Distrobox SELinux OCI permission error

Help
1

Distrobox stopped working a few days ago (worked on 2025-05-27) and I think it’s due to an issue with Podman. Running podman with a specific command yields the same problem:

# with distrobox: Error: unable to start container "...": crun: mkdir `/sys/fs/selinux`: Permission denied: OCI permission denied
Error: crun: mkdir `/sys/fs/selinux`: Permission denied: OCI permission denied

A simplified command which has the same effect:

podman run --rm -v /sys/fs/selinux --entrypoint /bin/bash -it debian:latest
2 Likes
2

Possibly due to podman running as rootless?

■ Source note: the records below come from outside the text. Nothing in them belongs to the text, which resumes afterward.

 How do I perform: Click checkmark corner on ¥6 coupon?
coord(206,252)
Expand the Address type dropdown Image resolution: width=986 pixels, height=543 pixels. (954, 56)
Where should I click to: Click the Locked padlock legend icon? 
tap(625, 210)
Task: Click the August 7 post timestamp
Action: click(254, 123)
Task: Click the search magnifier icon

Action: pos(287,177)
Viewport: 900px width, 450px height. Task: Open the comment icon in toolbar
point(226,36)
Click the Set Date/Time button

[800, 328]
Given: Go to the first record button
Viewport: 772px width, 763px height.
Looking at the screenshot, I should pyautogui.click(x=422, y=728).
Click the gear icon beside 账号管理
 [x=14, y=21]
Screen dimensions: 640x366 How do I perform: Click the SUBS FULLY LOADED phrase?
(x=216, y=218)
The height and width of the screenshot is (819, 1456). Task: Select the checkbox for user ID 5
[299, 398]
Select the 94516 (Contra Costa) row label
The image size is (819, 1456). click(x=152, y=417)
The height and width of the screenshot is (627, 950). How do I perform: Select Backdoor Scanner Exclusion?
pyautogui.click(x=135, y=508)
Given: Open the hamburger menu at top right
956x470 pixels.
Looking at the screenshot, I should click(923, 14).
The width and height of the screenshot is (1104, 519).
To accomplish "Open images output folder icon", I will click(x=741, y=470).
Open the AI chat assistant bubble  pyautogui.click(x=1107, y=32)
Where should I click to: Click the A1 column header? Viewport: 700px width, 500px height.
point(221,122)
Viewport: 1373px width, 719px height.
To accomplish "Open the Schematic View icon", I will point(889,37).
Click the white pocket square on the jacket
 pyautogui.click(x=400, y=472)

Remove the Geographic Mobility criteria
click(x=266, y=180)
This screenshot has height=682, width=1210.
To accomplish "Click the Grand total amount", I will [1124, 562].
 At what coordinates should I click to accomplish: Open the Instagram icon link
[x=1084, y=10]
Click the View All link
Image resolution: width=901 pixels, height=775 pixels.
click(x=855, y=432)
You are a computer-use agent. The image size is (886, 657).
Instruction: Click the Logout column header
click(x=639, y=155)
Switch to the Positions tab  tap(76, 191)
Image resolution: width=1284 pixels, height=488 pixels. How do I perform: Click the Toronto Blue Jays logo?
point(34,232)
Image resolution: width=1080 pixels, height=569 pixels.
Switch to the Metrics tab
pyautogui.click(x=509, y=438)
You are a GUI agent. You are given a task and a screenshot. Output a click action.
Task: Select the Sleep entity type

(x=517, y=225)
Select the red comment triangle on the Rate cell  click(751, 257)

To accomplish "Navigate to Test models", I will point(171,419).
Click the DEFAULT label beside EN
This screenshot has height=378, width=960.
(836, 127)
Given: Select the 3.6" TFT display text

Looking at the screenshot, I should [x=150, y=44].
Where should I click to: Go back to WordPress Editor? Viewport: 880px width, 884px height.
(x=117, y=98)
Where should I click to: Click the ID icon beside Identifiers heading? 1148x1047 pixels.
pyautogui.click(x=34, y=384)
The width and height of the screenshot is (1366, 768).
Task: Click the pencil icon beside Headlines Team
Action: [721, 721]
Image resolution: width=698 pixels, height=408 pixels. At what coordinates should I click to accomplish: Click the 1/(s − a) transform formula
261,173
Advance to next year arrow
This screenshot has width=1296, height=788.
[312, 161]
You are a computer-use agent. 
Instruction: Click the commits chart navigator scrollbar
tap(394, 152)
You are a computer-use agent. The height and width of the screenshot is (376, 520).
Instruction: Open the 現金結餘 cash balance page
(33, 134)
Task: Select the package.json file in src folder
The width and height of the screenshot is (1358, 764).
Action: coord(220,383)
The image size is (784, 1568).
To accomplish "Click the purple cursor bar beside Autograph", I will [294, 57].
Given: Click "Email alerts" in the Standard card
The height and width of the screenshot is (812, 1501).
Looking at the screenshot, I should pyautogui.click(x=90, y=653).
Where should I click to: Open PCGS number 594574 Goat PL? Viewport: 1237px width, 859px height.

Podman can run rootless containers and be a drop-in replacement for Docker.
Podman - NixOS Wiki

3

Yes it always ran as rootless, but I don’t see how it could become an issue now since it worked before.

2 Likes
4

Same issue. I’m using unstable channel.

1 Like
5

The issue does not appear for new containers created with Distrobox because it does not try to mount the volume /sys/fs/selinux since the folder on the host does not exist (??? I don’t get it). By the way, I’m on stable channel.

1 Like
6

I just booted into the older generation where the problem is not present, and I can confirm that the folder /sys/fs/selinux exists, so the problem is that in newer generations for some reason it disappeared, even though I did not touch any SELinux settings (never used it). The only solution I can think of is recreating the container without this folder, so Distrobox does not try to mount that volume. I also tried --security-opt unmask=ALL but it did not work.

7

I recreated container and it fixed. Thank you.

9

same issue with distrobox and docker

bisected it to this nixos/security: add landlock, yama, and bpf defaults by RossComputerGuy · Pull Request #407748 · NixOS/nixpkgs · GitHub maybe @RossComputerGuy can help

1 Like
10

Yeah so there’s a few solutions:

  1. The WIP NixOS module for SELinux and enabling it
  2. Throwing in selinux to security.lsm
  3. Disable SELinux in Distrobox

I don’t recommend the first one due to it being very WIP and shouldn’t be used yet. The other two are the best possible. Though I recommend disabling SELinux in Distrobox because we don’t support SELinux without the SELinux NixOS module that isn’t ready yet.

2 Likes
11

How can I disable SELinux in distrobox?

1 Like
12

I’m not sure, I’m not familiar with Distrobox.

13

I set security.lsm = lib.mkForce [ ]; to restore the previous default value.

Also this should be fixed in nixpkgs, not in individual users’ configurations for those who happen to come across this thread.

created an issue in nixpkgs issue tracker distrobox: issue with selinux · Issue #414135 · NixOS/nixpkgs · GitHub linking to this post

3 Likes
14

I don’t think you can. When you first create the container with distrobox, it checks whether the folder /sys/fs/selinux exists and if it does it adds the volume /sys/fs/selinux. As far as I know you can’t change existing containers’ volumes, so you are forced to create it from scratch. Since the folder does not exist anymore, distrobox will not try to mount that volume on new containers. That’s what I’ve personally done but you could try the other solutions proposed here.

15

Yes it does, but maybe it’s something to consider for distrobox to change. See the discrepancy between the distrobox workaround and the coretoolbox/toolbx workaround for the same podman bug:

Maybe they are all functionally equivalent though, I am not very informed on container runtime internals… I think it makes sense to ask upstream to make it --tmpfs /sys/fs/selinux or similar.

16

I can confirm the supplied workaround has allowed me back into my existing distroboxes. Thank you! Required full system restart to work.

{ config, pkgs, lib, ... }:
{
  # ...
  security.lsm = lib.mkForce [ ];
  # ...
}
3 Likes
17

This also worked for me

18

Thank you so much! This line is the exact line I need to make distrobox works again. I almost thought I needed to recreate the containers from scratch. Thanks again!